Quels sigles figurent dans l'extrait d'entretien ? Citez-les tous.

──────── EXTRAIT D'ENTRETIEN

Je vais vous demander de vous présenter.

J’ai été directeur de la DPD de mai 2000 à novembre 2003. J’ai plutôt suivi la mise en place que la négociation. La négociation, je l’ai suivie en étant au cabinet mais pas dans les détails. Dans les négociations, mon rôle était éventuellement de donner un coup de main en cas d’arbitrages difficiles. J’ai procédé notamment à la rédaction des lettres de mandat qui ont été envoyées au préfet de région et au recteur. Dans le rôle du suivi, bien que ce soit venu non logiquement après la négociation de U3M, j’ai rédigé le schéma de services collectifs. J’attribuais les enveloppes chaque année aux préfets de région. J’ai été également amené à aller aussi sur le terrain lorsqu’il y avait une difficulté particulière. Et donc à Lyon, je suis intervenu sur les problèmes de Lyon II. A la fois la mise en sécurité de Bron pour répartir les efforts entre les partenaires et sur les problèmes de la reconstruction de la bibliothèque après l’incendie.

Vous avez suivi le lancement du projet de la Manufacture des Tabacs ?

Oui, j’ai suivi la Manufacture des Tabacs. Je sais quand cela s’est décidé. J’étais à la DPDU à l’époque et donc j’ai plutôt participé bon à l’élaboration mais j’ai été en charge aussi du suivi même des constructions à l’époque. Mais j’en ai beaucoup entendu parlé. Pas dans le détail mais j’en ai entendu parlé. J’étais par exemple à chacune des réunions avec Claude ALLEGRE où chaque région présentait ses objectifs pendant Université 2000. Je n’ai pas participé, par contre, aux négociations politiques qu’il a pu avoir avec telle ou telle région.

Vous m’avez parlé de votre rôle dans la rédaction des lettres de mandat…

Oui, pour la rédaction des lettres de mandat il y avait une adaptation à chaque région en fonction des priorités que le ministre avait définies. On avait corrigé, enrichi à partir des premiers canevas que les préfets avaient fait remonter des régions.

Dans le cas de Rhône-Alpes…

Rhône-Alpes, je crois que cela a été assez difficile à boucler. Pourquoi ? Il n’y avait pas forcément une cohérence entre ce que souhaitait la région et ce que souhaitait le ministère. On avait envie de résoudre l’ensemble des problèmes de restructuration des campus, en particulier Bron-Parilly, La Doua. Mais bon il n’y a pas eu de difficultés particulières non plus. Le seul problème, c’est que l’enveloppe a dérapé et la région voulait des compensations. Des compensations qui ont pu être promises par le ministère alors qu’il n’avait pas forcément les moyens financiers de tenir ses promesses.

Vous aviez un interlocuteur privilégié au niveau local pendant les négociations ?

────────────────
──────── EXTRAITS DE DONNÉES

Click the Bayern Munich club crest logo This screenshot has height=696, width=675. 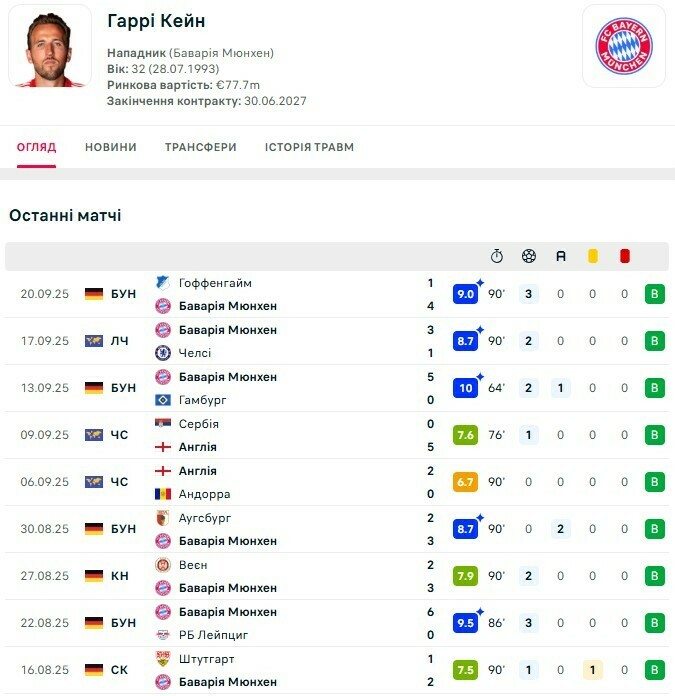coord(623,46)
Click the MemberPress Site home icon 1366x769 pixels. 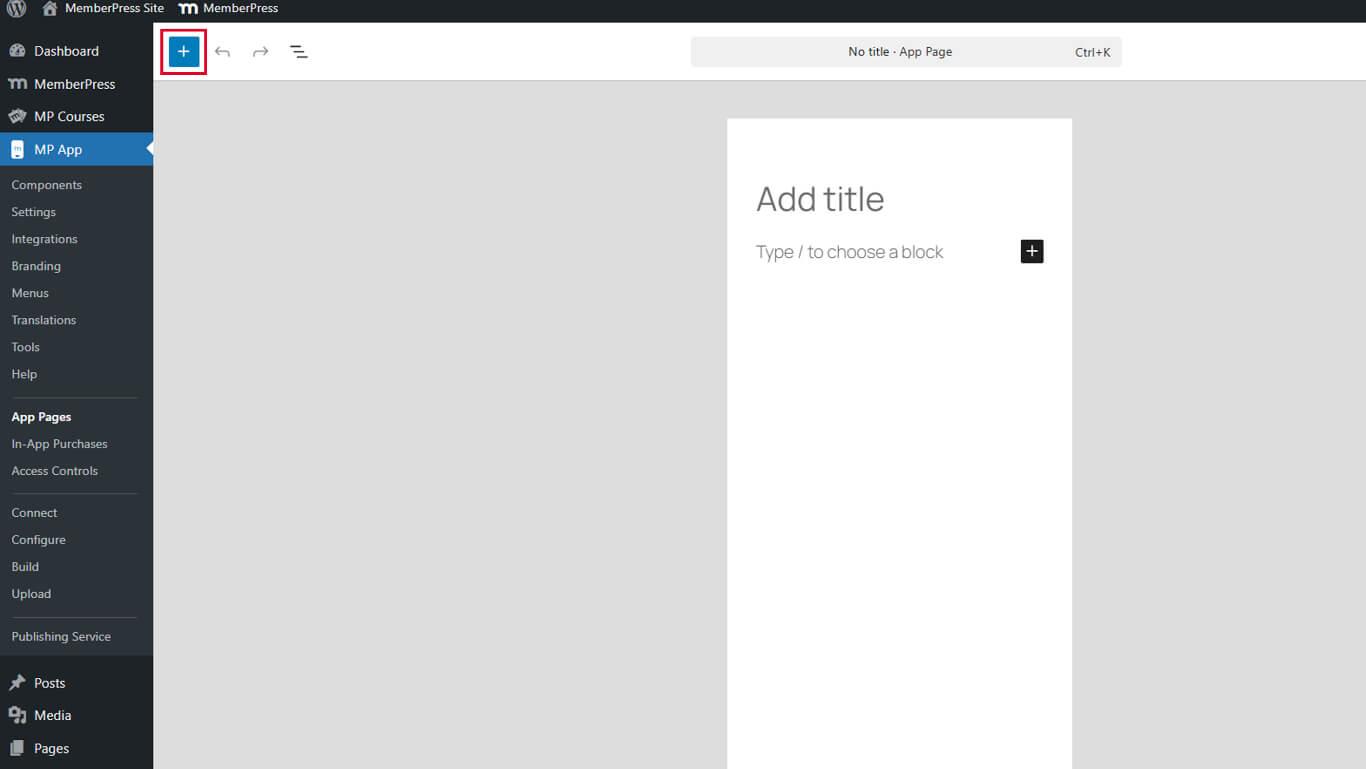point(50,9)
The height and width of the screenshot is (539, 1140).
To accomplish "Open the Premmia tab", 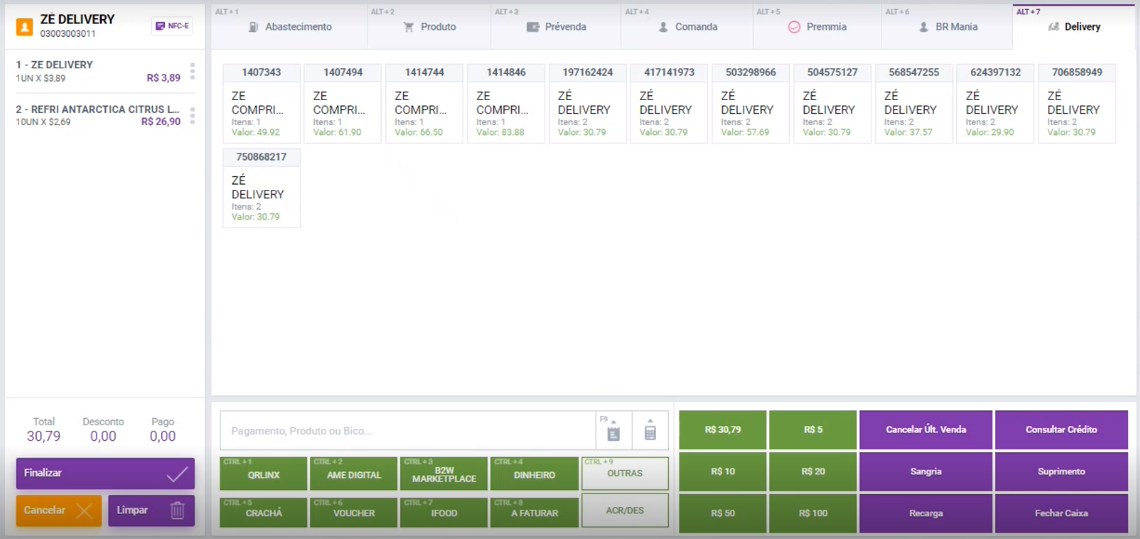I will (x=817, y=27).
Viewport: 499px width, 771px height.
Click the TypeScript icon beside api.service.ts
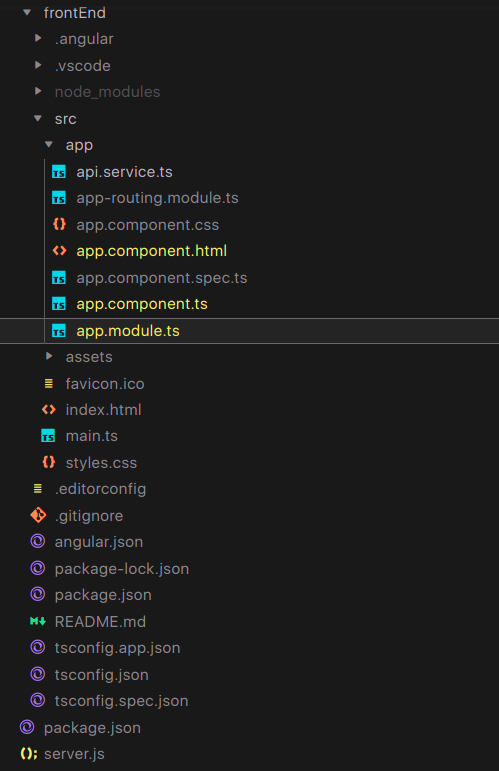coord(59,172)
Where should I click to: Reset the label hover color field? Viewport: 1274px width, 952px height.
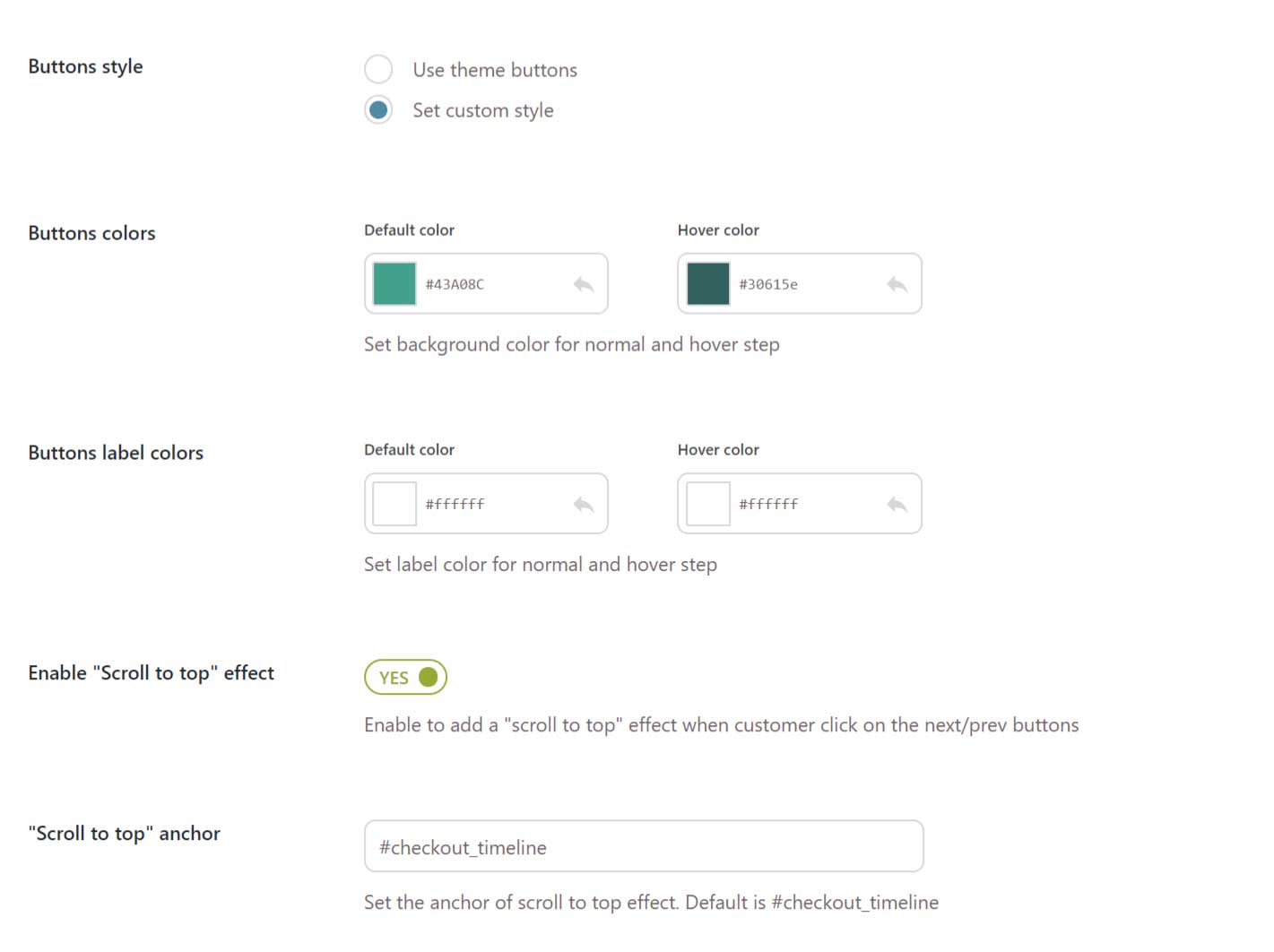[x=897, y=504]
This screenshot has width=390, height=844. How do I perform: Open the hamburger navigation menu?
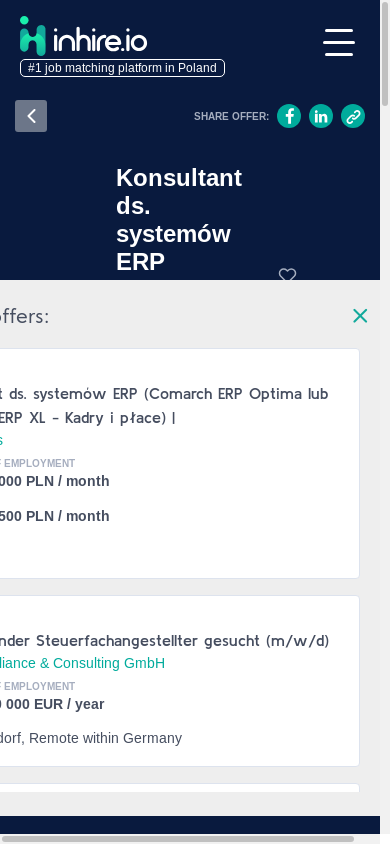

────────────────

● **RÉPONSE**
DPD, U3M, DPDU